The backdoor communicates with command-and-control servers at IP addresses 45.94.47.145 and 45.94.47.147, sending periodic HTTP POST requests every 60 seconds to receive commands. It installs a LaunchDaemon labeled “com.finder.helper” to ensure it survives system reboots, and hides operational components under filenames like “.helper” and “.agent.” Unlike typical smash-and-grab theft operations by groups like Lazarus, AMOS focuses on maintaining long-term covert access, potentially allowing attackers to surveil, manipulate, or exfiltrate sensitive data over extended periods.
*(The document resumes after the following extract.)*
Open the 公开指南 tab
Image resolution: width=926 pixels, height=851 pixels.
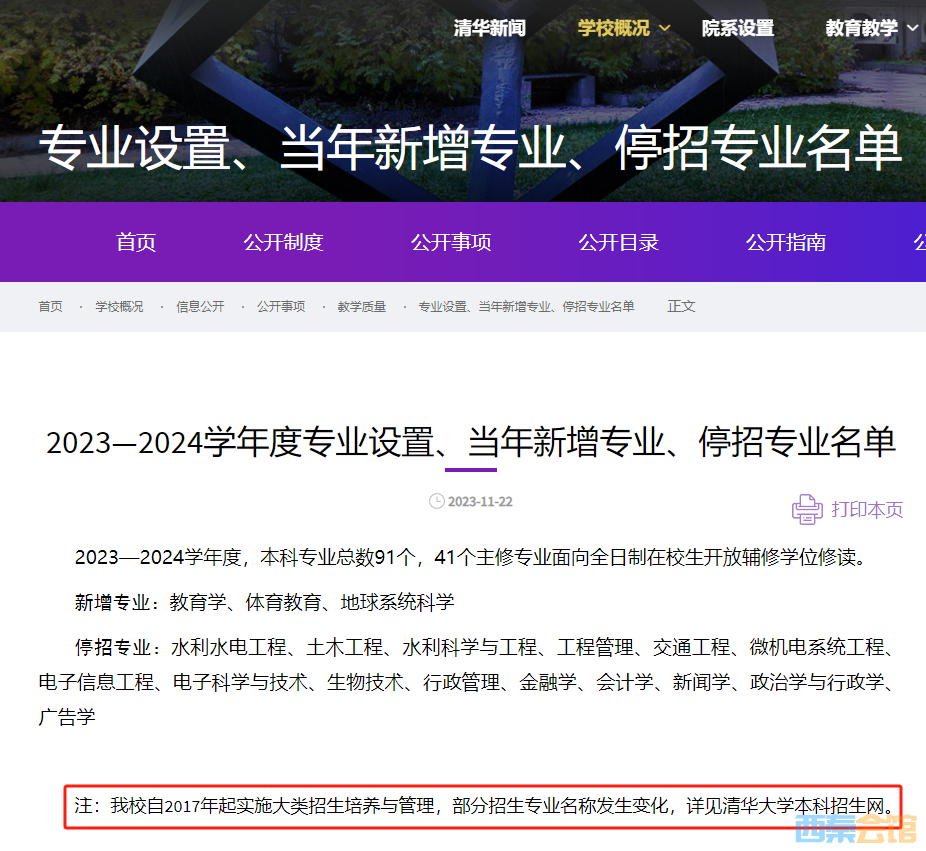786,242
Security experts have noted a spike in unique AMOS binary samples since early 2024, reflecting active development and wider deployment of this malware through the malware-as-a-service (MaaS) model. As the threat evolves, Mac users are urged to adopt layered defense strategies, including anti-malware tools, cautious interaction with unsolicited offers or job interviews, and limiting personal data exposure online. Cybersecurity researchers, are closely monitoring AMOS's evolution and continue to share intelligence to help organizations defend against this increasingly dangerous macOS threat.

Impact

• Sensitive Data Theft
• Crypto Theft
• Gain Access
• Financial Loss

Indicators of Compromise

IP

• 45.94.47.158

• 45.94.47.157

• 45.94.47.146

• 45.94.47.147

• 45.94.47.145

MD5

• 53c2e47e41fccd101da2459892f9c33b

• 58415d7b6686b0bdf7b0e811511f4e81

• 59d5cd7e4a50f4dadf226e2973d04a72

• a79d09c2450b4b18ad0868911937eac2

SHA-256

• ec11fd865c2f502c47f100131f699a5e0589092e722a0820e96bd698364eefdb

• 11e55fa23f0303ae949f1f1d7766b79faf0eb77bccb6f976f519a29fe51ce838

• 8d8b40e87d3011de5b33103df2ed4ec81458b2a2f8807fbb7ffdbc351c7c7b5e

• 3402883ff6efadf0cc8b7434a0530fb769de5549b0e9510dfdd23bc0689670d6

SHA1

• d6c01cddc711fd17cc7687ba4b214769cf9b7d6b

• e8b5f25fc185e594847d7e0963089fb5643392ce

• 1310b7525b5887ae708c720264ca758ab2d07a64

• 29416b38e7cd6a6aae40b629cfc3e25f4dca6e25

Remediation

• Block all threat indicators at your respective controls.
• Search for indicators of compromise (IOCs) in your environment utilizing your respective security controls.
• Isolate and determine if forensic analysis needs to be performed. If it does, a forensic image (preservation copy) should be created for analysis to determine the scope of potential data at risk and the extent of threat actor activity. If not, proceed with internal/existing IT processes to restore to "gold image" (baseline).
• Conduct a forensic analysis of the "at risk" data as identified within this article under Critical Takeaways section under "The extension accessed the following browser data:", which details specifically what data elements may be at risk and should be considered for inventorying, resetting, and for a potential follow-on investigation into unauthorized or unexpected activity.
• Reset credentials associated with affected user accounts, especially those with administrative access.
• Block-identified IOCs (domains, IPs, hashes) across endpoints, networks, and other security appliances.
• Reimage the infected system to ensure full eradication.
• Educate users on recognizing suspicious activity and phishing attempts to reduce the risk of reinfection.